I think the theme holds up pretty well as a tricky Thursday. I don't really know what a WAGON MASTER is, but I assume he masters wagons, or at least drives them. It's strange: when I got GOOGLE DOCS, I just assumed GOOGLE was another word for "stare at" (like OGLE ... or maybe GOGGLE), and so I thought the answer was funny but had no idea the "GO" needed to be passed. So when I got to WAGON MASTER, I was baffled. "How are wagons ... sickly-looking?" Only after the revealer did it become clear (which, I guess, is where "revealer" gets its name—its role in "revealing" or "making clear" the tbeme). I loved all the current references—including the clues on GRETA (27A: Actress Gerwig of "Mistress America"), IFC (71A: Cable channel that airs "Portlandia"), PEELE (12D: Key's longtime partner in sketch comedy), and STEVEN (66A: Psychologist Pinker who wrote "How the Mind Works"). Lots and lots of "?" clues made this one playful and toughish. I did not know SNIP and really doubted it.
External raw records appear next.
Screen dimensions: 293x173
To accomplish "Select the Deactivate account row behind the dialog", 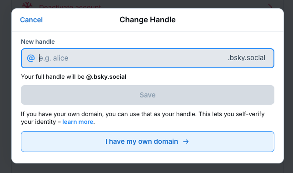I will click(x=148, y=5).
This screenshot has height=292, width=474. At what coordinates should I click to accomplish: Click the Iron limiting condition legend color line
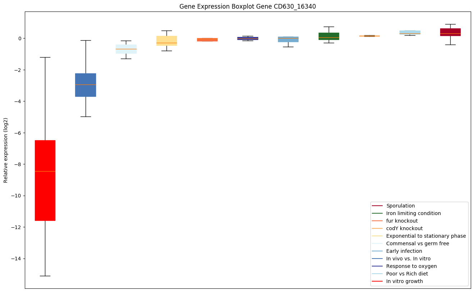pos(377,214)
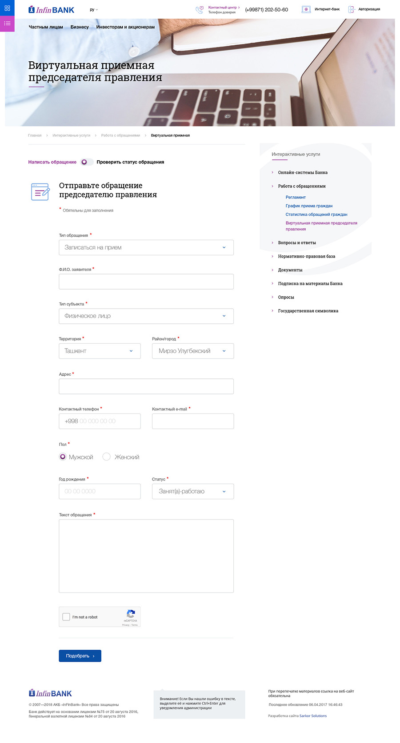Open the Территория dropdown showing Ташкент
Screen dimensions: 400x743
click(100, 351)
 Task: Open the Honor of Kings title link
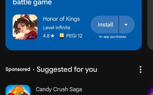pos(61,19)
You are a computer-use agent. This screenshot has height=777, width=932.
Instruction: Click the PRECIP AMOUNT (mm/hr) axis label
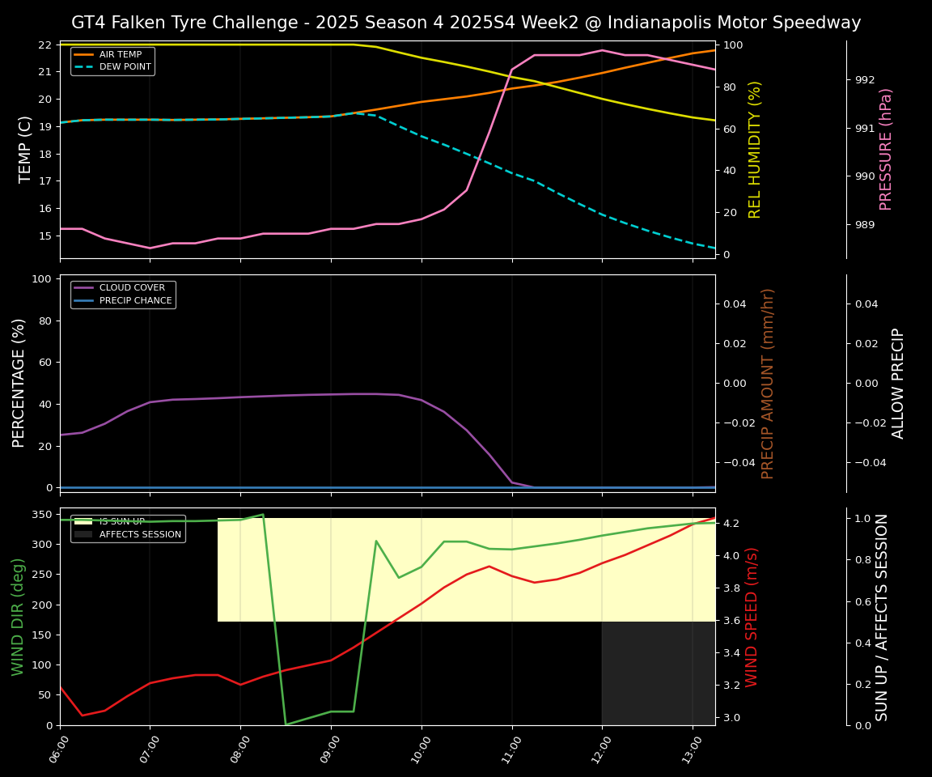768,383
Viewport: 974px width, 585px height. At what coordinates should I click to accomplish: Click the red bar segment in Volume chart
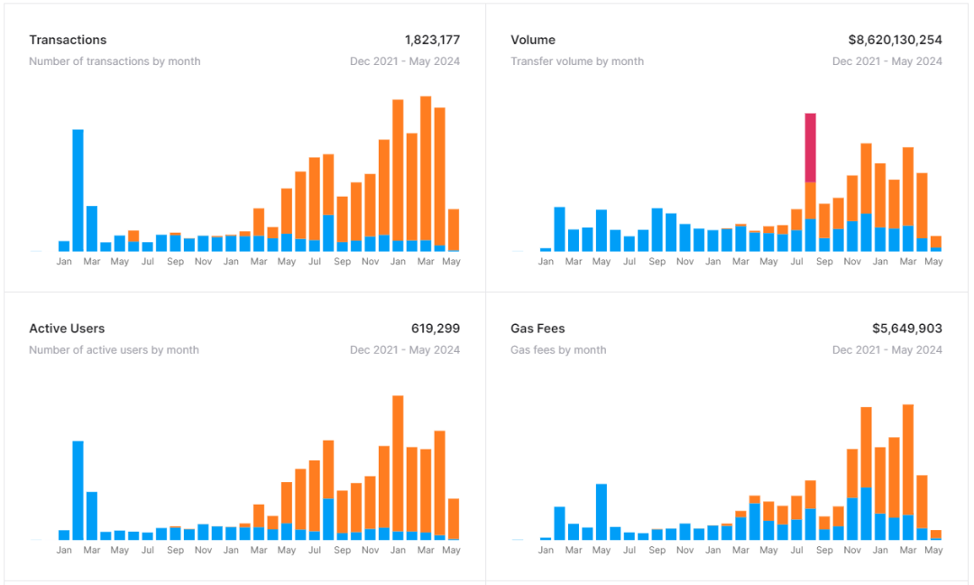(811, 147)
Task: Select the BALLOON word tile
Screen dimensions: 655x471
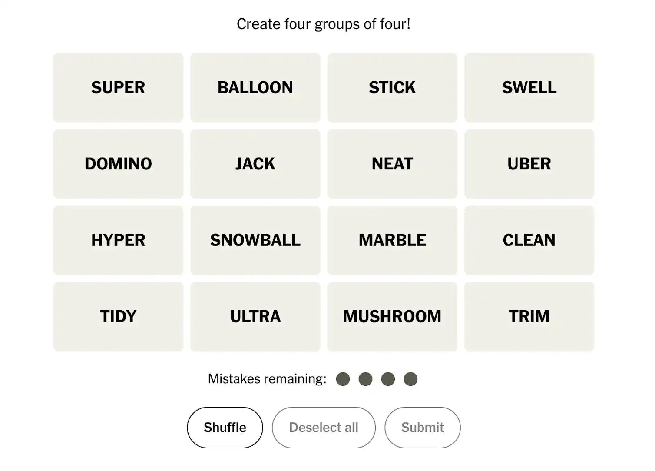Action: click(255, 87)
But there it is, in the dictionary. I will never like RPS (... per second?) or USH, dictionaries be damned. My favorite clues were [Spanish nuts] for LOCO and [Swiftly built home?] for NEST. I also like that Ben got both his own name (UNCLE BEN) and (aurally) the editor's (CARGO SHORTS) into the grid. I am also in the grid, as I had a MIXED DRINK earlier in the evening (Manhattan w/ Knob Creek rye) and I'm currently wearing EYEGLASSES. So there.
So I started this write-up by saying "it gets weirder." To see just how weird, you're going to have to do three more puzzles today: Buzzfeed, American Values Crossword Club, and Brendan Emmett Quigley (AVXC is normally subscription, but *today's* puzzle is FREE). I am telling you this as if *I* know exactly what's going to happen, and I don't. I just know that the four puzzles are all ... related. In a certain way. For certain reasons. Each puzzle stands completely on its own merits, so there's no need to do the other puzzles. In fact, I'm pretty sure the NYT didn't even know it was going to be just one part of a linked set of puzzles that all come out today. That little bit of information—the whole guerrilla crosswording angle—makes me infinitely happy. Anyway ... yeah. Something to look forward to. Happy New Year's Eve, for real.